# [HERAUSFORDERUNG]
Formuliere die folgenden Zeilen neu, indem du überall "Identify the location of" durch "Find the position of" ersetzt und alles andere unverändert lässt.

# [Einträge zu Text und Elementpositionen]
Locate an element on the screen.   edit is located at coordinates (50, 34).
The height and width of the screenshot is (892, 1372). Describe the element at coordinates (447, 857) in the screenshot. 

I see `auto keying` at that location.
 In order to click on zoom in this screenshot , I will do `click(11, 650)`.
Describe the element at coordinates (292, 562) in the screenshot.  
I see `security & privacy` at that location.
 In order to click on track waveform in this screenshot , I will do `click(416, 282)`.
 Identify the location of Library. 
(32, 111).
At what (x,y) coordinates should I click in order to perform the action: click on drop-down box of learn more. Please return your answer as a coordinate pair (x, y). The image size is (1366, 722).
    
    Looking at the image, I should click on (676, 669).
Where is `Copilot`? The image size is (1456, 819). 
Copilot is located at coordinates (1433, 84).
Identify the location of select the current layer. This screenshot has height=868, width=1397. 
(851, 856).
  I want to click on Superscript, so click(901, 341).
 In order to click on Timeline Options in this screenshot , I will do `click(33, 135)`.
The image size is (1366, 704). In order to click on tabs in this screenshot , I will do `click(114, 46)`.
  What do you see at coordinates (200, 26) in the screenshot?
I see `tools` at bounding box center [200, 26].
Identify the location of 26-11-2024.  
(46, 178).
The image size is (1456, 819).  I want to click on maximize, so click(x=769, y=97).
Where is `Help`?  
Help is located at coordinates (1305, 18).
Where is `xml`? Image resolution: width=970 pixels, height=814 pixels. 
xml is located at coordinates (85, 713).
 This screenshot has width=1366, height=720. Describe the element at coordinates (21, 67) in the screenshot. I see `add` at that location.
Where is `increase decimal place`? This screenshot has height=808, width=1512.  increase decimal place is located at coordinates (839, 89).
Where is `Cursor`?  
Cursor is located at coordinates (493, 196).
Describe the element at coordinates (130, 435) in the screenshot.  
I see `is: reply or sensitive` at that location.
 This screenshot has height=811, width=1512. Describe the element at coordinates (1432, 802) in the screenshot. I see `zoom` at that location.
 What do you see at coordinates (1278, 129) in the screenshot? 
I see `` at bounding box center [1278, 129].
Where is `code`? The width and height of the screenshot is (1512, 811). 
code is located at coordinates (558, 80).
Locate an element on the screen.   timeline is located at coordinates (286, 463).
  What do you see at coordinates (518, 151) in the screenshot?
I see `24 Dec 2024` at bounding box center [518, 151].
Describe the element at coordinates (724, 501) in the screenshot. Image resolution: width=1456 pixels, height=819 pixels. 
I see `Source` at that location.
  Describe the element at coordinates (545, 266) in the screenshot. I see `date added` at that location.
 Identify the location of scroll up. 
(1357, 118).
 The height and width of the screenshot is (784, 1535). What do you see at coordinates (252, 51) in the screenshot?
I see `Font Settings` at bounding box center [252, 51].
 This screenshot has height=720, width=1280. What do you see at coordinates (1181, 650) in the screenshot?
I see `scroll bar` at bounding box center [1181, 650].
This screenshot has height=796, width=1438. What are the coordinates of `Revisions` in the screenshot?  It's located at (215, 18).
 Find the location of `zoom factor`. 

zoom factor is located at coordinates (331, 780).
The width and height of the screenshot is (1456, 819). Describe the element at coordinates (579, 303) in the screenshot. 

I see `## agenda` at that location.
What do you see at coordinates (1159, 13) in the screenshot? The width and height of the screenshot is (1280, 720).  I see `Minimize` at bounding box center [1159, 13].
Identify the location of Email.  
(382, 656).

# [ERGEBNIS DIESER AUFGABE]
Locate an element on the screen.   edit is located at coordinates (50, 34).
The height and width of the screenshot is (892, 1372). Describe the element at coordinates (447, 857) in the screenshot. 

I see `auto keying` at that location.
 In order to click on zoom in this screenshot , I will do `click(11, 650)`.
Describe the element at coordinates (292, 562) in the screenshot.  
I see `security & privacy` at that location.
 In order to click on track waveform in this screenshot , I will do `click(416, 282)`.
 Find the position of Library. 
(32, 111).
At what (x,y) coordinates should I click in order to perform the action: click on drop-down box of learn more. Please return your answer as a coordinate pair (x, y). The image size is (1366, 722).
    
    Looking at the image, I should click on (676, 669).
Where is `Copilot`? The image size is (1456, 819). 
Copilot is located at coordinates (1433, 84).
Find the position of select the current layer. This screenshot has height=868, width=1397. 
(851, 856).
  I want to click on Superscript, so click(901, 341).
 In order to click on Timeline Options in this screenshot , I will do `click(33, 135)`.
The image size is (1366, 704). In order to click on tabs in this screenshot , I will do `click(114, 46)`.
  What do you see at coordinates (200, 26) in the screenshot?
I see `tools` at bounding box center [200, 26].
Find the position of 26-11-2024.  
(46, 178).
The image size is (1456, 819).  I want to click on maximize, so click(x=769, y=97).
Where is `Help`?  
Help is located at coordinates (1305, 18).
Where is `xml`? Image resolution: width=970 pixels, height=814 pixels. 
xml is located at coordinates (85, 713).
 This screenshot has width=1366, height=720. Describe the element at coordinates (21, 67) in the screenshot. I see `add` at that location.
Where is `increase decimal place`? This screenshot has height=808, width=1512.  increase decimal place is located at coordinates (839, 89).
Where is `Cursor`?  
Cursor is located at coordinates (493, 196).
Describe the element at coordinates (130, 435) in the screenshot.  
I see `is: reply or sensitive` at that location.
 This screenshot has height=811, width=1512. Describe the element at coordinates (1432, 802) in the screenshot. I see `zoom` at that location.
 What do you see at coordinates (1278, 129) in the screenshot? 
I see `` at bounding box center [1278, 129].
Where is `code`? The width and height of the screenshot is (1512, 811). 
code is located at coordinates (558, 80).
Locate an element on the screen.   timeline is located at coordinates (286, 463).
  What do you see at coordinates (518, 151) in the screenshot?
I see `24 Dec 2024` at bounding box center [518, 151].
Describe the element at coordinates (724, 501) in the screenshot. Image resolution: width=1456 pixels, height=819 pixels. 
I see `Source` at that location.
  Describe the element at coordinates (545, 266) in the screenshot. I see `date added` at that location.
 Find the position of scroll up. 
(1357, 118).
 The height and width of the screenshot is (784, 1535). What do you see at coordinates (252, 51) in the screenshot?
I see `Font Settings` at bounding box center [252, 51].
 This screenshot has height=720, width=1280. What do you see at coordinates (1181, 650) in the screenshot?
I see `scroll bar` at bounding box center [1181, 650].
This screenshot has height=796, width=1438. What are the coordinates of `Revisions` in the screenshot?  It's located at (215, 18).
 Find the location of `zoom factor`. 

zoom factor is located at coordinates (331, 780).
The width and height of the screenshot is (1456, 819). Describe the element at coordinates (579, 303) in the screenshot. 

I see `## agenda` at that location.
What do you see at coordinates (1159, 13) in the screenshot? The width and height of the screenshot is (1280, 720).  I see `Minimize` at bounding box center [1159, 13].
Find the position of Email.  
(382, 656).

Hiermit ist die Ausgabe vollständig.